Inzwischen konnte die Polizei allerdings den mutmaßlichen Täter festnehmen: Es handelt sich dabei um einen 29-jährigen Afghanen, der über keinen festen Wohnsitz in Deutschland verfügt. Der Mann wurde am Montagabend (5. Februar) in einem „Beherbergungsbetrieb in München“ festgenommen – ob es sich dabei um ein Hotel, eine Pension oder eine sonstige Art von Unterkunft handelte, gaben die Beamten nicht bekannt.

Mädchen (15) saß im Zimmer des Verdächtigen

Pikant: Zum Zeitpunkt der Festnahme befand sich ein 15-jähriges Mädchen, welches im Landkreis Rosenheim wohnt, im Zimmer des 29-Jährigen. Der Mann wurde festgenommen, das Mädchen kam in die Obhut einer Betreuungseinrichtung. In welchem Verhältnis der Mann und das Mädchen zueinander standen/stehen, gab die Polizei nicht bekannt. Inzwischen sitzt der mutmaßliche Gewalttäter in Untersuchungshaft. „Die Staatsanwaltschaft München I beantragte (...) einen Haftbefehl wegen zweifachen versuchten Mordes gegen den 29-Jährigen, der durch das Amtsgericht München erlassen wurde“, hieß es in einer Pressemitteilung der Polizei wörtlich.

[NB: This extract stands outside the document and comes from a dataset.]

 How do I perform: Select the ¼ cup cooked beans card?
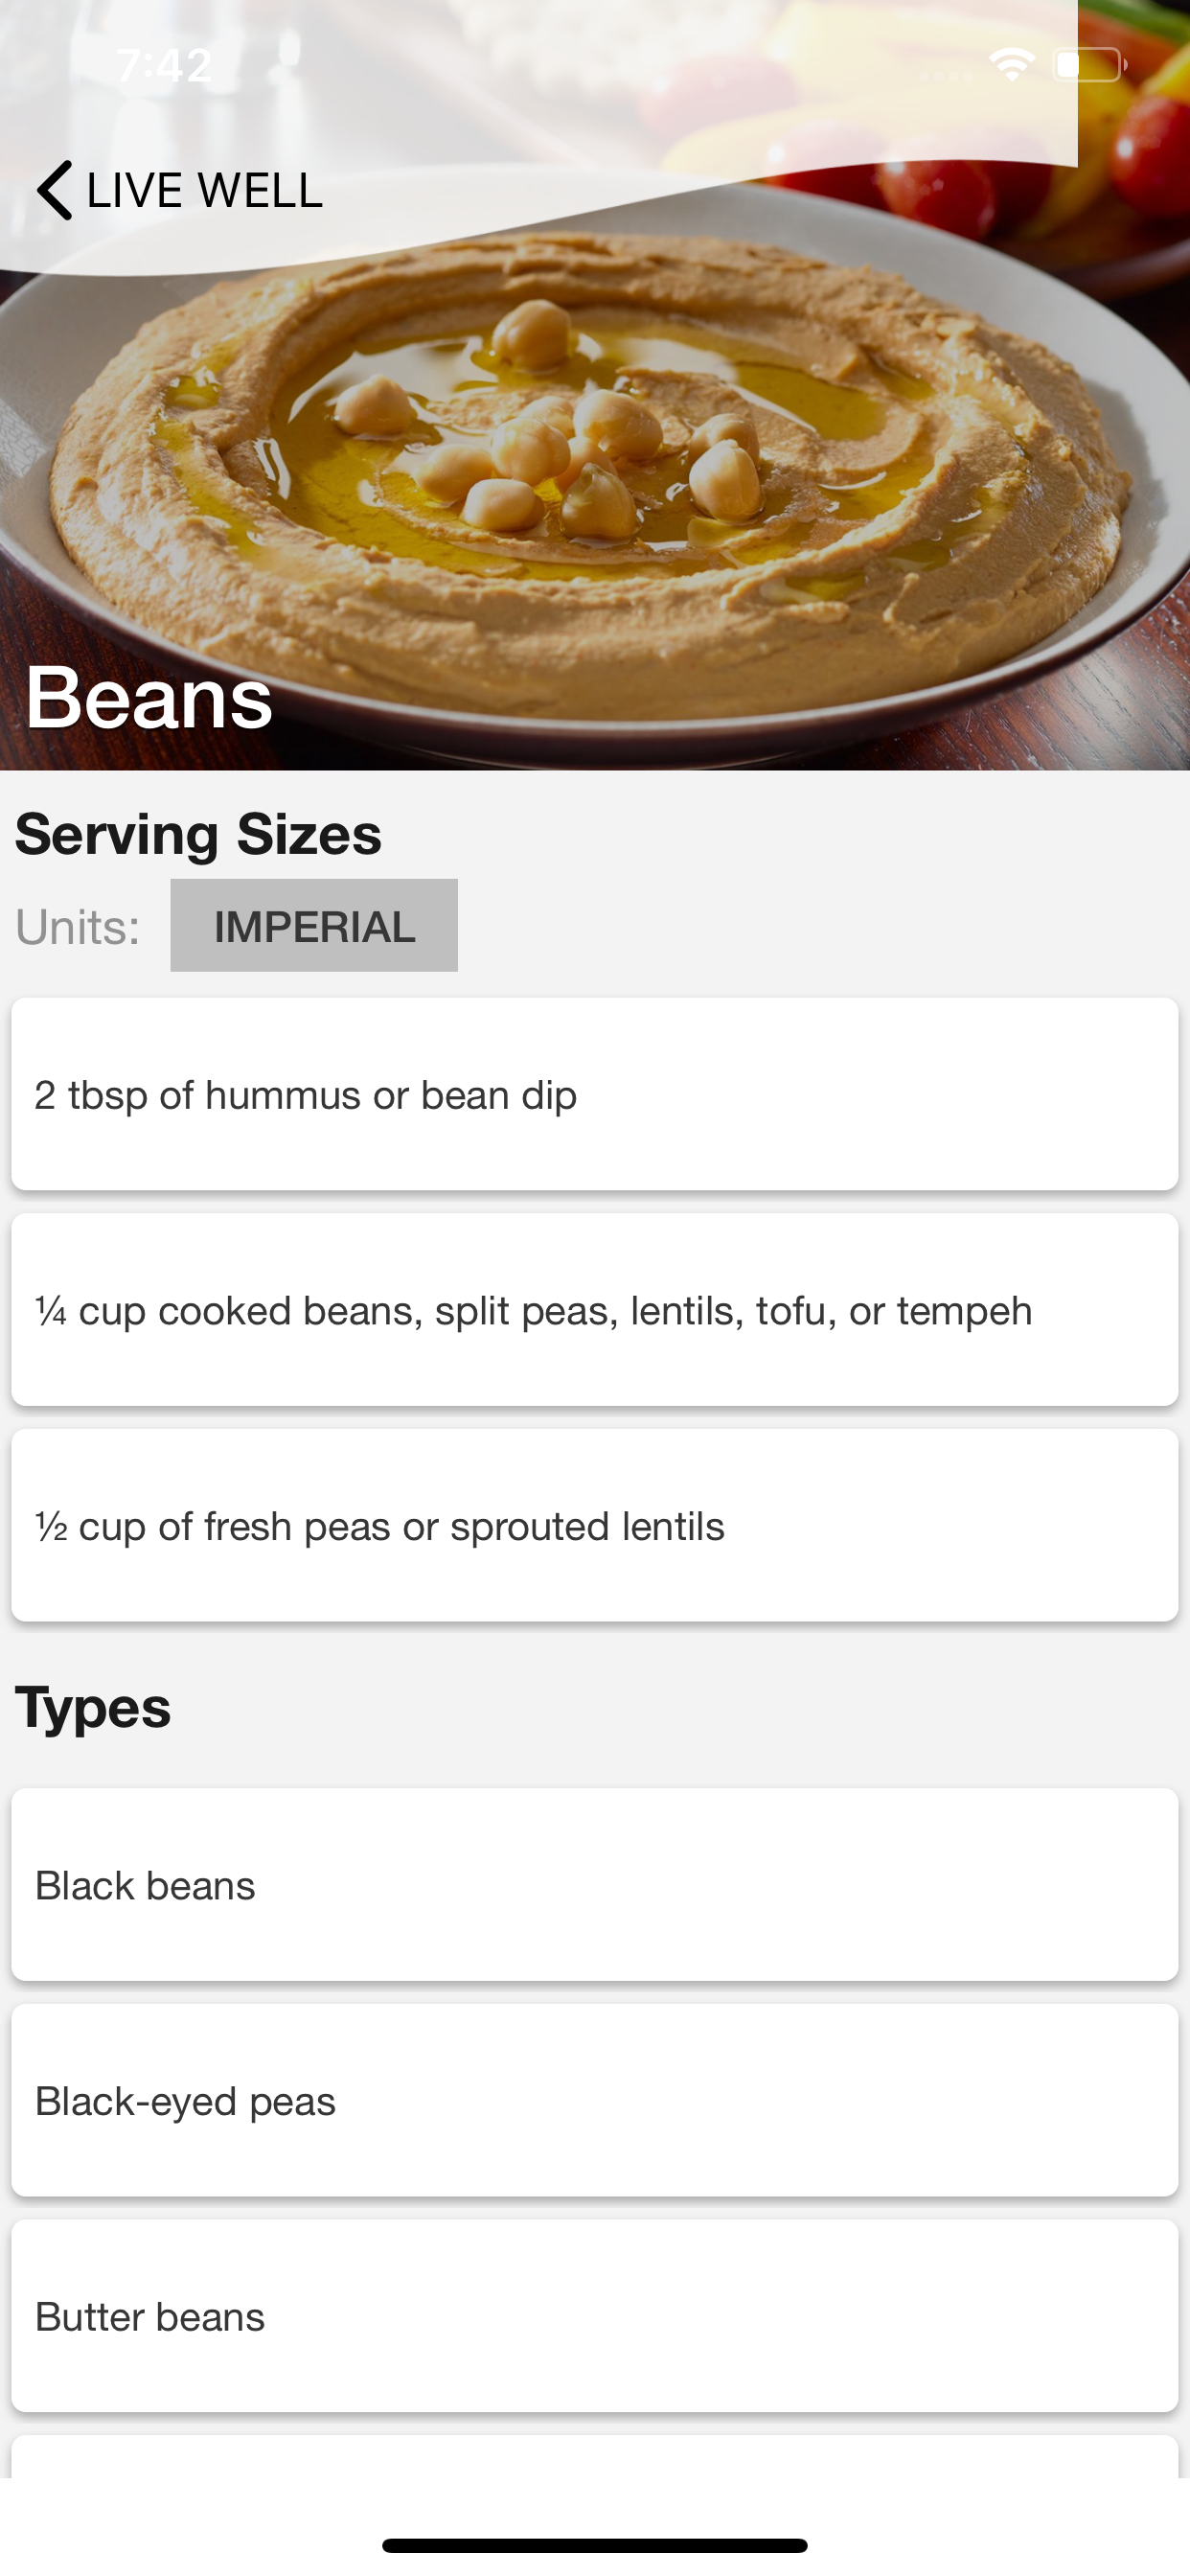coord(594,1310)
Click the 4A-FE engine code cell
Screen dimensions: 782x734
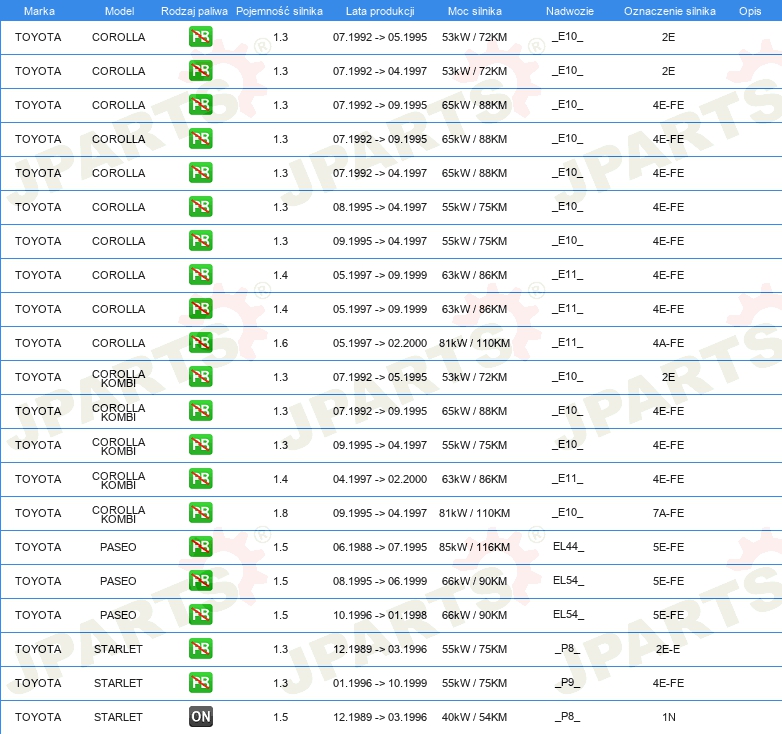coord(668,343)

Zu der schrecklichen Gewalttat war es in einem Durchgang in der Goethestraße am Sonntagabend (4. Februar) gegen 21.45 Uhr gekommen. rosenheim24.de hatte bereits berichtet. Auch zum Tathergang gibt es inzwischen weitere Informationen: Wie die Polizei ermitteln konnte, waren der mutmaßliche Täter und Opfer bereits knapp eineinhalb Stunden zuvor schon einmal aneinandergeraten. Auch hier soll der spätere Täter das Opfer bereits mit einem Messer attackiert, aber nicht verletzt haben. Nach der zweiten Attacke war der vermeintliche Täter zunächst unerkannt geflüchtet.

Polizei bittet weiterhin um Zeugenhinweise

Die Ermittlungen der Mordkommission laufen weiter. Zugleich bitten die Beamten weiterhin um Zeugenhinweise: Wer hat im angegebenen Zeitraum im Bereich der Goethestraße Wahrnehmungen gemacht, die im Zusammenhang mit diesem Vorfall stehen könnten? Personen, die sachdienliche Hinweise geben können, werden gebeten, sich mit dem Polizeipräsidium München (Kommissariat 11, Tel. 089/2910-0) oder jeder anderen  Polizeidienststelle in Verbindung zu setzen.